(Study material begins)

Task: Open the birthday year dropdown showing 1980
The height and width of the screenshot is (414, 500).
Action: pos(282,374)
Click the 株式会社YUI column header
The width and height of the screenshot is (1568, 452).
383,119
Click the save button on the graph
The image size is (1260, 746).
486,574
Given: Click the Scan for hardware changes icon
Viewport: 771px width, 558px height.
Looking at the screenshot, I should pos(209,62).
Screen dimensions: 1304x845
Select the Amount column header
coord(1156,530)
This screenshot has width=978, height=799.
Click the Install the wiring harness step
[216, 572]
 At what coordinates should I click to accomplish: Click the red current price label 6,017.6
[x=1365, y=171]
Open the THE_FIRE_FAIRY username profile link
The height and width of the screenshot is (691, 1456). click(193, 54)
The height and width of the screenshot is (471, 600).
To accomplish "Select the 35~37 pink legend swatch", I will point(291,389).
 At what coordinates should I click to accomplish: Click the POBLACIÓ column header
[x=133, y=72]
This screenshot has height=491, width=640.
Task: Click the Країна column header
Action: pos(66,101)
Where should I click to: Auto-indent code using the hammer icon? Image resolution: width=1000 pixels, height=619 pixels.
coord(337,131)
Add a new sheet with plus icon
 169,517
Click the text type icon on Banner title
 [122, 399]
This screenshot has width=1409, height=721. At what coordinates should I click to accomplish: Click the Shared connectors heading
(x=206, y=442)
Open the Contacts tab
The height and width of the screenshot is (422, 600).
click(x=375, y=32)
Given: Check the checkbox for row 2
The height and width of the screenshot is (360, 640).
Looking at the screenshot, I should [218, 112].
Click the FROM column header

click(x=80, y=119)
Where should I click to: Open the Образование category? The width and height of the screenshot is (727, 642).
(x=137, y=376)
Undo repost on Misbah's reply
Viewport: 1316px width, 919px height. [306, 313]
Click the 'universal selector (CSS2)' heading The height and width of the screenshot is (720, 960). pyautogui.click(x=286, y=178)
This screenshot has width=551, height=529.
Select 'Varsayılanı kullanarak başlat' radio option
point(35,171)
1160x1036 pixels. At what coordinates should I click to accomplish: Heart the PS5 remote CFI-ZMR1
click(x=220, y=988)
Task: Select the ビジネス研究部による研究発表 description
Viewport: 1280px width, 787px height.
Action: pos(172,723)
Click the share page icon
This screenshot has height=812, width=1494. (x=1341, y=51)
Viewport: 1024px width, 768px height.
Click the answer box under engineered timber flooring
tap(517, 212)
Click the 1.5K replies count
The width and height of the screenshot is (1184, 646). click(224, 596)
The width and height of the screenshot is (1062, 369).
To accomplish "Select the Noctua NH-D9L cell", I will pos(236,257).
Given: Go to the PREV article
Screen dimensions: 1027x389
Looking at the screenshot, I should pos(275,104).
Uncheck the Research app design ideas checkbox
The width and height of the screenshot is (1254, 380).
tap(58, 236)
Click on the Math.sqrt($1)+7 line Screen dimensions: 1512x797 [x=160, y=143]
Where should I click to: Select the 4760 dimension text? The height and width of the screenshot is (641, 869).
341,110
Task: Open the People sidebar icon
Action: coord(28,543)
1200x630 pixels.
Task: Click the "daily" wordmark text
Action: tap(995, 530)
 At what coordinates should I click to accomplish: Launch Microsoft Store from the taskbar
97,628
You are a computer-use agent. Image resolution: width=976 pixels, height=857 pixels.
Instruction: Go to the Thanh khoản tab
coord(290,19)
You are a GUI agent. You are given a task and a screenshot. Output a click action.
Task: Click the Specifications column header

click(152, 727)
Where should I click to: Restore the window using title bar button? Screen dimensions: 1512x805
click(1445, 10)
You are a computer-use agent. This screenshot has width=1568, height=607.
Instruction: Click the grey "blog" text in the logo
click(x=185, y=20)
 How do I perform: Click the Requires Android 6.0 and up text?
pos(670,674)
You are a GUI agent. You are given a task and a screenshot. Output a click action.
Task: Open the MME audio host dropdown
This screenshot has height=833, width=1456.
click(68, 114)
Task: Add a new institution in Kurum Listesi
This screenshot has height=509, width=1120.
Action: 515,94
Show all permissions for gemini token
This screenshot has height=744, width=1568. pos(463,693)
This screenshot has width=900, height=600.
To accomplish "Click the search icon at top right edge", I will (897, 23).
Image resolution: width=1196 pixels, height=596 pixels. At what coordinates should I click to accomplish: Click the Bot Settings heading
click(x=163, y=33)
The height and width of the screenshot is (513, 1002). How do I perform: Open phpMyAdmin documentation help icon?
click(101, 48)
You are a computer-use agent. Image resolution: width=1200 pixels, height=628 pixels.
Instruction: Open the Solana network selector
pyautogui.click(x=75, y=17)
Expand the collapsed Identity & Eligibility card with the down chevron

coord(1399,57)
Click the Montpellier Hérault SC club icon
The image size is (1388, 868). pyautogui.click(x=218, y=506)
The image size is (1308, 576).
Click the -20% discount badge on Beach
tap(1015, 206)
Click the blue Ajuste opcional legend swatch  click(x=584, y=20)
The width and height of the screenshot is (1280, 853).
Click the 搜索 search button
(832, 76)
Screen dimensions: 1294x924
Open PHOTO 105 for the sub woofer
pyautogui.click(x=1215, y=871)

(Study material ends)

» **Assigned task**: Please repeat the whole listing above, keeping every line exactly as it reads.

» **Your response**:
Task: Open the birthday year dropdown showing 1980
The height and width of the screenshot is (414, 500).
Action: pos(282,374)
Click the 株式会社YUI column header
The width and height of the screenshot is (1568, 452).
383,119
Click the save button on the graph
The image size is (1260, 746).
486,574
Given: Click the Scan for hardware changes icon
Viewport: 771px width, 558px height.
Looking at the screenshot, I should pos(209,62).
Screen dimensions: 1304x845
Select the Amount column header
coord(1156,530)
This screenshot has width=978, height=799.
Click the Install the wiring harness step
[216, 572]
 At what coordinates should I click to accomplish: Click the red current price label 6,017.6
[x=1365, y=171]
Open the THE_FIRE_FAIRY username profile link
The height and width of the screenshot is (691, 1456). click(193, 54)
The height and width of the screenshot is (471, 600).
To accomplish "Select the 35~37 pink legend swatch", I will point(291,389).
 At what coordinates should I click to accomplish: Click the POBLACIÓ column header
[x=133, y=72]
This screenshot has height=491, width=640.
Task: Click the Країна column header
Action: pos(66,101)
Where should I click to: Auto-indent code using the hammer icon? Image resolution: width=1000 pixels, height=619 pixels.
coord(337,131)
Add a new sheet with plus icon
 169,517
Click the text type icon on Banner title
 [122, 399]
This screenshot has width=1409, height=721. At what coordinates should I click to accomplish: Click the Shared connectors heading
(x=206, y=442)
Open the Contacts tab
The height and width of the screenshot is (422, 600).
click(x=375, y=32)
Given: Check the checkbox for row 2
The height and width of the screenshot is (360, 640).
Looking at the screenshot, I should [218, 112].
Click the FROM column header

click(x=80, y=119)
Where should I click to: Open the Образование category? The width and height of the screenshot is (727, 642).
(x=137, y=376)
Undo repost on Misbah's reply
Viewport: 1316px width, 919px height. [306, 313]
Click the 'universal selector (CSS2)' heading The height and width of the screenshot is (720, 960). pyautogui.click(x=286, y=178)
This screenshot has width=551, height=529.
Select 'Varsayılanı kullanarak başlat' radio option
point(35,171)
1160x1036 pixels. At what coordinates should I click to accomplish: Heart the PS5 remote CFI-ZMR1
click(x=220, y=988)
Task: Select the ビジネス研究部による研究発表 description
Viewport: 1280px width, 787px height.
Action: pos(172,723)
Click the share page icon
This screenshot has height=812, width=1494. (x=1341, y=51)
Viewport: 1024px width, 768px height.
Click the answer box under engineered timber flooring
tap(517, 212)
Click the 1.5K replies count
The width and height of the screenshot is (1184, 646). click(224, 596)
The width and height of the screenshot is (1062, 369).
To accomplish "Select the Noctua NH-D9L cell", I will pos(236,257).
Given: Go to the PREV article
Screen dimensions: 1027x389
Looking at the screenshot, I should pos(275,104).
Uncheck the Research app design ideas checkbox
The width and height of the screenshot is (1254, 380).
tap(58, 236)
Click on the Math.sqrt($1)+7 line Screen dimensions: 1512x797 [x=160, y=143]
Where should I click to: Select the 4760 dimension text? The height and width of the screenshot is (641, 869).
341,110
Task: Open the People sidebar icon
Action: coord(28,543)
1200x630 pixels.
Task: Click the "daily" wordmark text
Action: tap(995, 530)
 At what coordinates should I click to accomplish: Launch Microsoft Store from the taskbar
97,628
You are a computer-use agent. Image resolution: width=976 pixels, height=857 pixels.
Instruction: Go to the Thanh khoản tab
coord(290,19)
You are a GUI agent. You are given a task and a screenshot. Output a click action.
Task: Click the Specifications column header

click(152, 727)
Where should I click to: Restore the window using title bar button? Screen dimensions: 1512x805
click(1445, 10)
You are a computer-use agent. This screenshot has width=1568, height=607.
Instruction: Click the grey "blog" text in the logo
click(x=185, y=20)
 How do I perform: Click the Requires Android 6.0 and up text?
pos(670,674)
You are a GUI agent. You are given a task and a screenshot. Output a click action.
Task: Open the MME audio host dropdown
This screenshot has height=833, width=1456.
click(68, 114)
Task: Add a new institution in Kurum Listesi
This screenshot has height=509, width=1120.
Action: 515,94
Show all permissions for gemini token
This screenshot has height=744, width=1568. pos(463,693)
This screenshot has width=900, height=600.
To accomplish "Click the search icon at top right edge", I will (897, 23).
Image resolution: width=1196 pixels, height=596 pixels. At what coordinates should I click to accomplish: Click the Bot Settings heading
click(x=163, y=33)
The height and width of the screenshot is (513, 1002). How do I perform: Open phpMyAdmin documentation help icon?
click(101, 48)
You are a computer-use agent. Image resolution: width=1200 pixels, height=628 pixels.
Instruction: Open the Solana network selector
pyautogui.click(x=75, y=17)
Expand the collapsed Identity & Eligibility card with the down chevron

coord(1399,57)
Click the Montpellier Hérault SC club icon
The image size is (1388, 868). pyautogui.click(x=218, y=506)
The image size is (1308, 576).
Click the -20% discount badge on Beach
tap(1015, 206)
Click the blue Ajuste opcional legend swatch  click(x=584, y=20)
The width and height of the screenshot is (1280, 853).
Click the 搜索 search button
(832, 76)
Screen dimensions: 1294x924
Open PHOTO 105 for the sub woofer
pyautogui.click(x=1215, y=871)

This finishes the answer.